Il désignait un Nain doté d’une barbe rousse tressée. Ce dernier fit un petit salut de la main et reprit son inventaire.

« Un Nain ? »

« Est-ce un problème ? »

« Non, pas le moindre du monde. Du moins, pas pour moi. Mais lui, comment l’avez-vous convaincu de me guider ? »

« Parce que vous semblez être une Elfe ? Il s’en moque. Il est même plutôt amusé de vous voir dans les galeries. Il veillera sur vous, il a juré. »

Yualë avait toujours cet air malheureux et depuis quelques heures elle gardait le silence et semblait réfléchir.

« Ma Dame, tout va bien ? »

Il n’était pas particulièrement ravi de devoir la laisser, mais il essayait de tenir son rôle jusqu’au bout. Et quand bien même, le mal lancinant se propageait sous son crane. Il sentait que la crise en Trouée des trolls n’était pas passée et voilà qu’elle revenait encore plus forte. La situation empirerait bientôt, il fallait qu’il lui dise adieu.

« Ne vous occupez pas de moi, votre état devrait être la seule chose à vous inquiéter. »

Elle avait l’air perdue, ses mots ne semblaient pas être les siens. D’une main distraite, elle caressait Lossëa nichée dans sa besace. Repensant cette même main qu’il avait gardé dans la sienne tout au long du trajet, il se demanda si elle ne regrettait pas, elle aussi, leur séparation. Peut-être était-ce sa tristesse qui guida ses gestes ? Il la serra contre lui et l’embrassa comme il l’avait déjà fait devant la géode, elle se laissa faire mais il remarqua en s’écartant qu’elle serrait convulsivement la fleur qu’elle gardait toujours autour de son cou.

Il réalisa soudain ce que pouvait impliquer de n’avoir rien dit sur qui il était.
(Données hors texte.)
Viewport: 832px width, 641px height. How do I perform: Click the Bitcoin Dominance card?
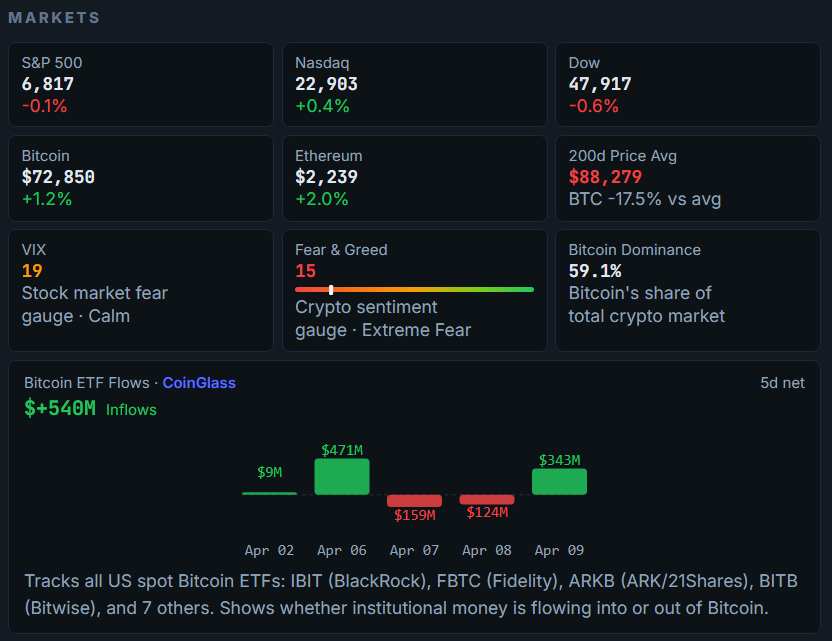click(687, 290)

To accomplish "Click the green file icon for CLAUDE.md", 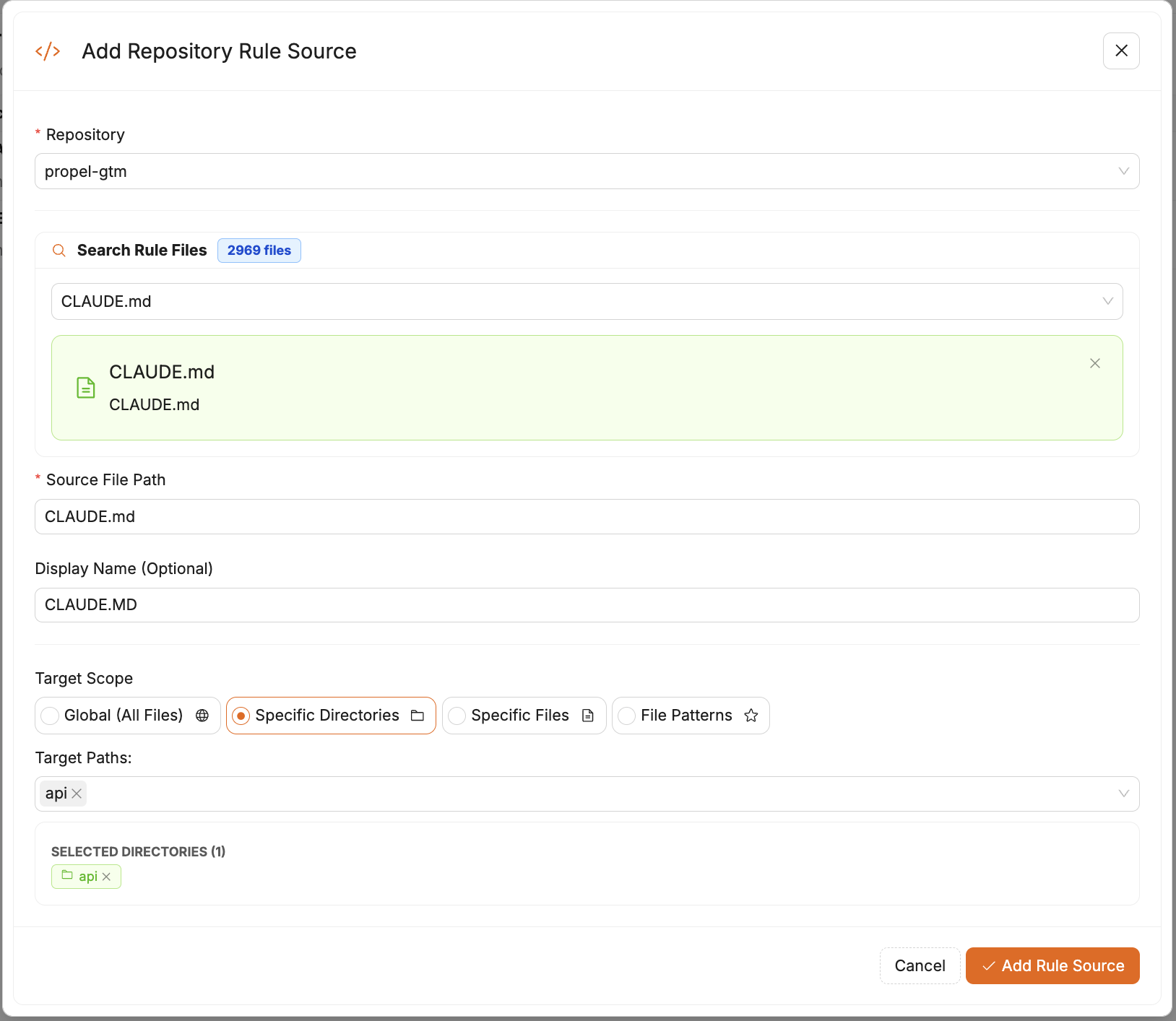I will click(x=85, y=388).
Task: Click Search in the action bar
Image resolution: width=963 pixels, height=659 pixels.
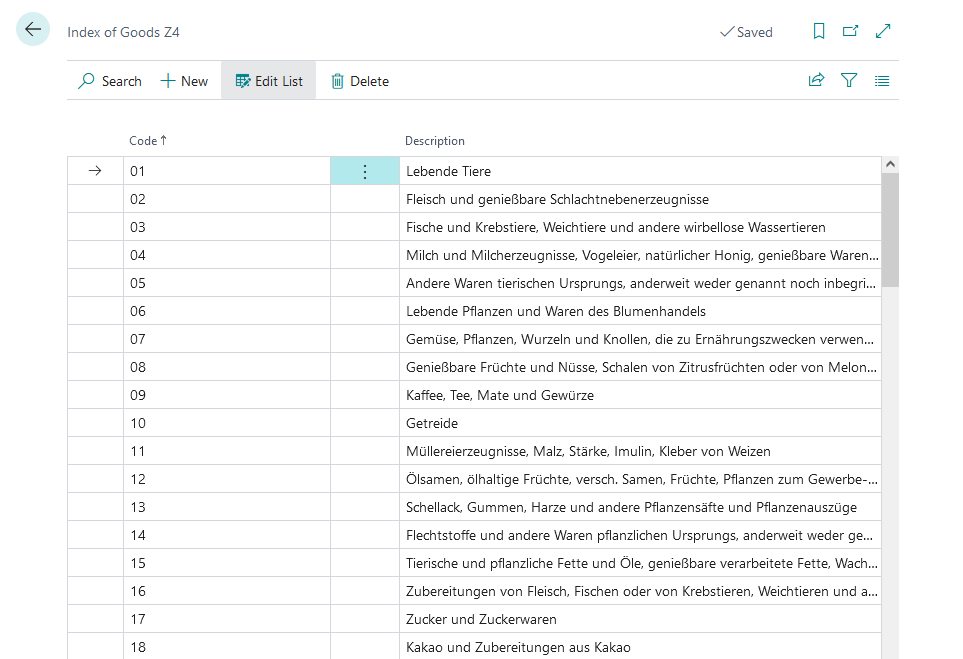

Pour elle, cela devait être comme trahir celui qu’elle avait tant aimé et pour lui, c’était comme faire face à un nouveau rival. Rival qui n’était autre que lui-même... Coriolan la serra une dernière fois dans ses bras et lui souhaita bon voyage. Il ne pouvait rien faire de plus pour l’instant.


Les derniers mètres qui le séparaient de la demeure où il pourrait se reposer furent les plus difficiles. Petit à petit, sa résistance perdait du terrain face à la souffrance. Il installa Fumée dans les écuries attenantes, au milieu des autres montures. Accablé par la douleur, il ne remarqua pas les chevaux qui mâchonnaient paisiblement des brins de paille.

La porte était un bel ouvrage en bois. Il frappa. Elle s’ouvrit sur un Nain qui parut ravi de le voir. Il s’effaça pour laisser entrer le jeune homme.

Lorsqu’il franchit la porte, Coriolan ne s’attendait pas à tel comité d’accueil.

« Coriolan ! »

Nabi lui sauta au cou.

« Laisse-lui au moins le temps de poser ses affaires. »

Le jeune chasseuse fit la moue mais s’écarta et rejoignit les autres. Renawen portait magnifiquement sa nouvelle robe de pouvoir. Quant à Elanorel, elle s’était contentée d’un haubert gris. Trois des femmes les plus importantes de sa vie depuis qu’il avait rencontré Camellya. Une soeur d’adoption, un professeur et un maître d’armes. Il soupira et se massa les tempes.

« Vous trois, ici... », se contenta-t-il de dire.

Ces trois femmes qu’il ne valait mieux pas se mettre à dos. Elles l’observaient, chacune à sa façon. Il se sentit un peu mal à l’aise. Soudain, les questions fusèrent. Seule Elanor restait silencieuse.

« Alors ? »

« Vous vous êtes embrassés ? »

« Elle n’est pas avec toi ? »

« Tu lui as dit ? »

Mais Coriolan ne les entendait plus. Il porta sa main au visage et tout devint noir. Il s’effondra.